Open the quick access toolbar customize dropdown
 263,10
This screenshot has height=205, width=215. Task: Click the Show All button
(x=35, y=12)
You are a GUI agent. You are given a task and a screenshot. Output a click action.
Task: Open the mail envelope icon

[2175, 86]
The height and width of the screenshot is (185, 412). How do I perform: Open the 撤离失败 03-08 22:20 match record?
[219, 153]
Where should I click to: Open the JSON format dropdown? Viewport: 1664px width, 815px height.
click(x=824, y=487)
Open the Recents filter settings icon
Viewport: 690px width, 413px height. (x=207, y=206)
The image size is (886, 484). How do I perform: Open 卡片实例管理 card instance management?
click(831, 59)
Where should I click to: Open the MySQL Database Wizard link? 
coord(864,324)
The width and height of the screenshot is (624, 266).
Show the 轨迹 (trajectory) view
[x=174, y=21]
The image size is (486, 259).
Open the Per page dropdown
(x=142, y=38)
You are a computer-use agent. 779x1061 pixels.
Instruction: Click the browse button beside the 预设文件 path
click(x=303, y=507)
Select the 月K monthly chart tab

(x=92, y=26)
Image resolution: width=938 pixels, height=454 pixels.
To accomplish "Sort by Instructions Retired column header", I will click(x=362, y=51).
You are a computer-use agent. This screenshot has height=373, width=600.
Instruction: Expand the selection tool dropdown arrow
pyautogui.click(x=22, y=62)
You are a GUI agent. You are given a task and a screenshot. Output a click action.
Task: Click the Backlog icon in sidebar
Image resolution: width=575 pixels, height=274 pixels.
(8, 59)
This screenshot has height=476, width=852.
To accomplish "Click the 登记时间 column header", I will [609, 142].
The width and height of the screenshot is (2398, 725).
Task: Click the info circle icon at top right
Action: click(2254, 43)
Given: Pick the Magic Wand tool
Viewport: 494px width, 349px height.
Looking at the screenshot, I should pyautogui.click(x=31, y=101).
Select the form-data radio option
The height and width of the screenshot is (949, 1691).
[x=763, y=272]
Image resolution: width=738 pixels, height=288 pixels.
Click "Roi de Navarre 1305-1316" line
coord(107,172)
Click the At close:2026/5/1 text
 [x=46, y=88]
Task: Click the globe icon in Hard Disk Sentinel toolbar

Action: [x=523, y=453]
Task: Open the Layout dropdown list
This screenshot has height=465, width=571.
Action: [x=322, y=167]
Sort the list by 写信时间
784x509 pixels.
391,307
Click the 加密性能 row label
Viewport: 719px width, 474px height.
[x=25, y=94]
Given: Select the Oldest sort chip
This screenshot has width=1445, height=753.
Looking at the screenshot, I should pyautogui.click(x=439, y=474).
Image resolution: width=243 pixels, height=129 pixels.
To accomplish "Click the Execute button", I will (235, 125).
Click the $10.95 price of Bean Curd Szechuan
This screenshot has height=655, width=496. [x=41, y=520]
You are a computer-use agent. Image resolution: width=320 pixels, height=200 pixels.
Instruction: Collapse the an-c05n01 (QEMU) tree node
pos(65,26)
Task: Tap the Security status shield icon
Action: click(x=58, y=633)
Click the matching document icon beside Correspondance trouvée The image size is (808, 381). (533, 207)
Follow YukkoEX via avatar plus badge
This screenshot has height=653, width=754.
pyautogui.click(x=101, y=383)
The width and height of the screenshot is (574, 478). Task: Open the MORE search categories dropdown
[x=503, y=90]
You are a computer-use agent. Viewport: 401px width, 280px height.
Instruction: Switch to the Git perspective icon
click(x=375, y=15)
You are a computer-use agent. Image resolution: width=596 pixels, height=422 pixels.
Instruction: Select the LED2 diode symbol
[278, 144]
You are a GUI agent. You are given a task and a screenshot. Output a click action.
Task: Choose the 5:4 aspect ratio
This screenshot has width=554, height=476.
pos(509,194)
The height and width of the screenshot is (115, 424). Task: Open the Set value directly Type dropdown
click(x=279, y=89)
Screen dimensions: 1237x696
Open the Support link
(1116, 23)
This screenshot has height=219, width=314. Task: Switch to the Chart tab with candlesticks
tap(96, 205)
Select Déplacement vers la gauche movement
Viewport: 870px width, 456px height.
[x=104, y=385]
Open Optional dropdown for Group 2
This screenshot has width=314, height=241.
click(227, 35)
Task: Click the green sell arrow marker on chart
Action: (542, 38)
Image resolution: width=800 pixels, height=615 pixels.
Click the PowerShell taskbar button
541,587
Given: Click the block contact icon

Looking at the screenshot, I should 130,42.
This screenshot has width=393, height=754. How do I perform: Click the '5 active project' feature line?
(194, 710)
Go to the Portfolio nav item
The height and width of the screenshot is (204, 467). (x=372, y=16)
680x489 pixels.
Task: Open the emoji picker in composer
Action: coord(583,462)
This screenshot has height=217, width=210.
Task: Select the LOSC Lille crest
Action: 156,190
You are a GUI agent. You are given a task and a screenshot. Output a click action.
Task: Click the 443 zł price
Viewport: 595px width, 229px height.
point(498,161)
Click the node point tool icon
☆ ☆ ☆ ☆
### Activity
Of the entries above, transcribe exactly those lines that fall between the line containing "Open the Per page dropdown" and the line containing "This screenshot has height=476, width=852.", together with those two lines.

### Result below
Open the Per page dropdown
(x=142, y=38)
You are a computer-use agent. 779x1061 pixels.
Instruction: Click the browse button beside the 预设文件 path
click(x=303, y=507)
Select the 月K monthly chart tab

(x=92, y=26)
Image resolution: width=938 pixels, height=454 pixels.
To accomplish "Sort by Instructions Retired column header", I will click(x=362, y=51).
You are a computer-use agent. This screenshot has height=373, width=600.
Instruction: Expand the selection tool dropdown arrow
pyautogui.click(x=22, y=62)
You are a GUI agent. You are given a task and a screenshot. Output a click action.
Task: Click the Backlog icon in sidebar
Image resolution: width=575 pixels, height=274 pixels.
(8, 59)
This screenshot has height=476, width=852.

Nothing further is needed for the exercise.